__Problem to solve__: Swap "magnifier" for "magnifying glass" in the listing below, starting with the line containing "The image size is (756, 544)." and going on through the line containing "Action: click(513, 182)". Give back only those lines, with everything else unchanged and the pictures left out.

__Stored rows__:
============================================================

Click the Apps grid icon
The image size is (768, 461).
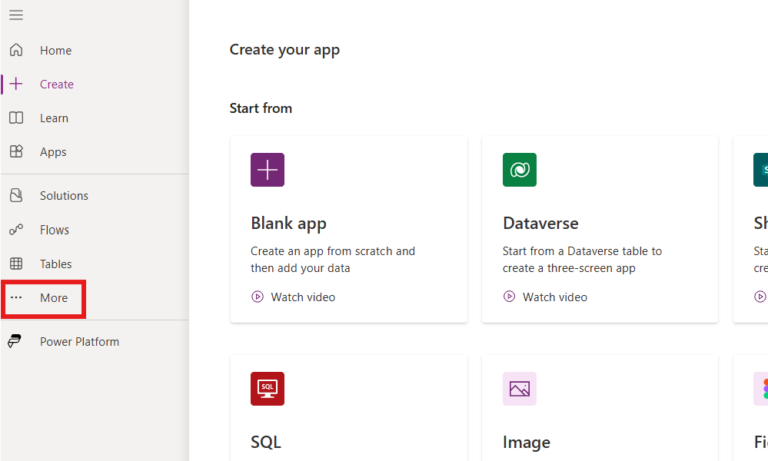pos(16,152)
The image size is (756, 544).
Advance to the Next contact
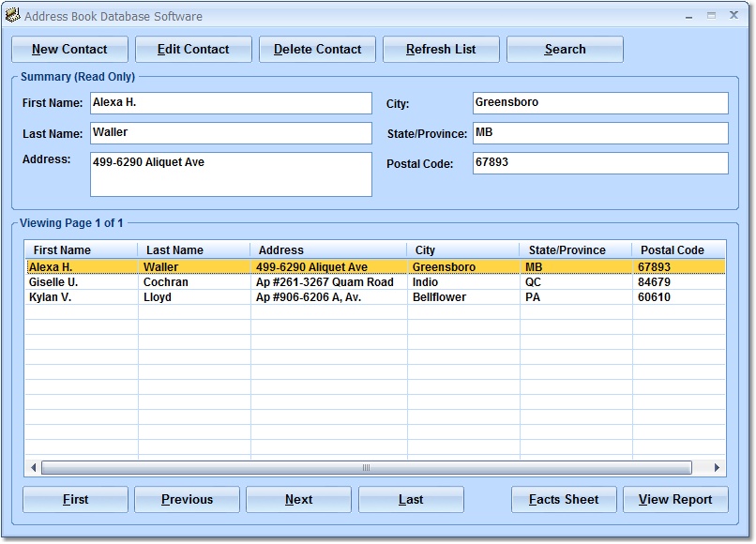298,499
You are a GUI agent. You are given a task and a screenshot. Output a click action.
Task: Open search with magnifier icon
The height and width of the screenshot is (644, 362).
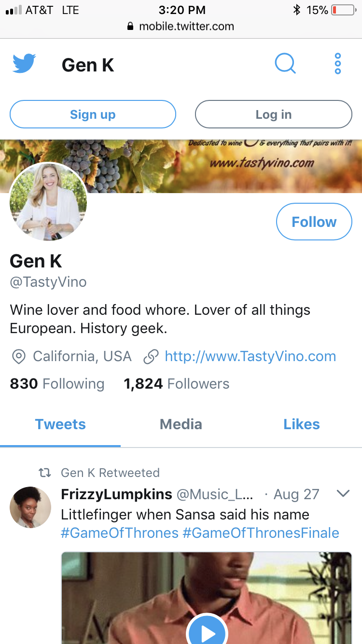tap(285, 64)
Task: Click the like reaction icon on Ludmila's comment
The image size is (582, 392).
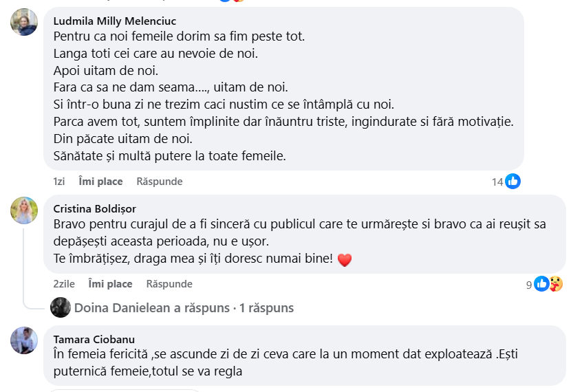Action: click(513, 182)
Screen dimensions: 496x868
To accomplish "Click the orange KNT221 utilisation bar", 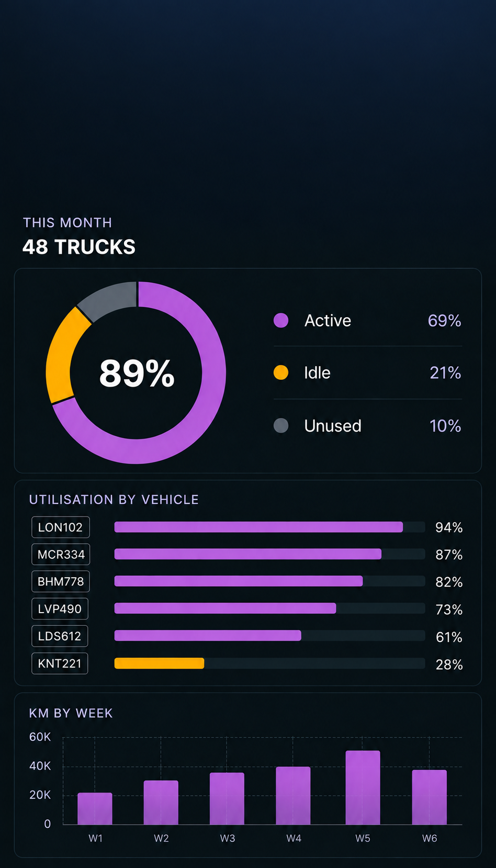I will [159, 663].
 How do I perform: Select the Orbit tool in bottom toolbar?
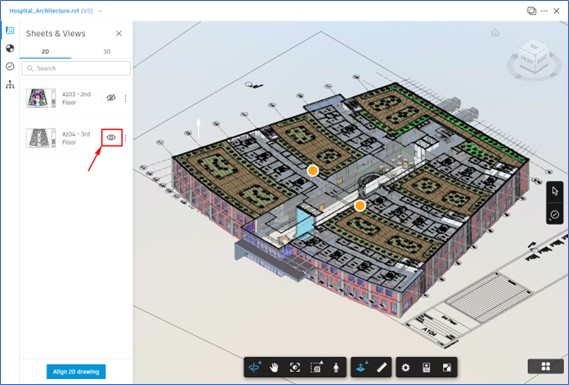pos(254,367)
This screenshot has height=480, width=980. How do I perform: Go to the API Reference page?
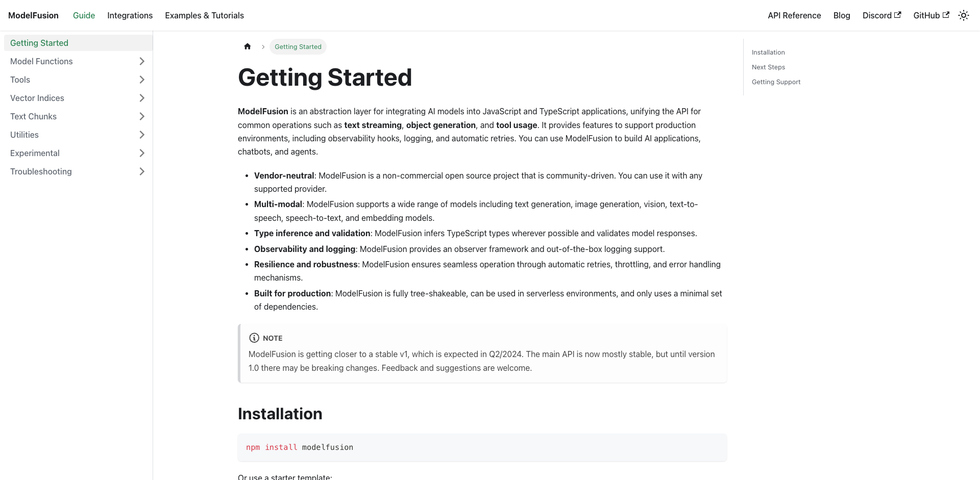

============================================================

__Full response__:
The image size is (756, 544).
Advance to the Next contact
298,499
You are a GUI agent. You are given a task and a screenshot. Output a click action.
Task: Open search with magnifying glass icon
The height and width of the screenshot is (644, 362).
tap(285, 64)
Task: Click the like reaction icon on Ludmila's comment
The image size is (582, 392).
Action: click(513, 182)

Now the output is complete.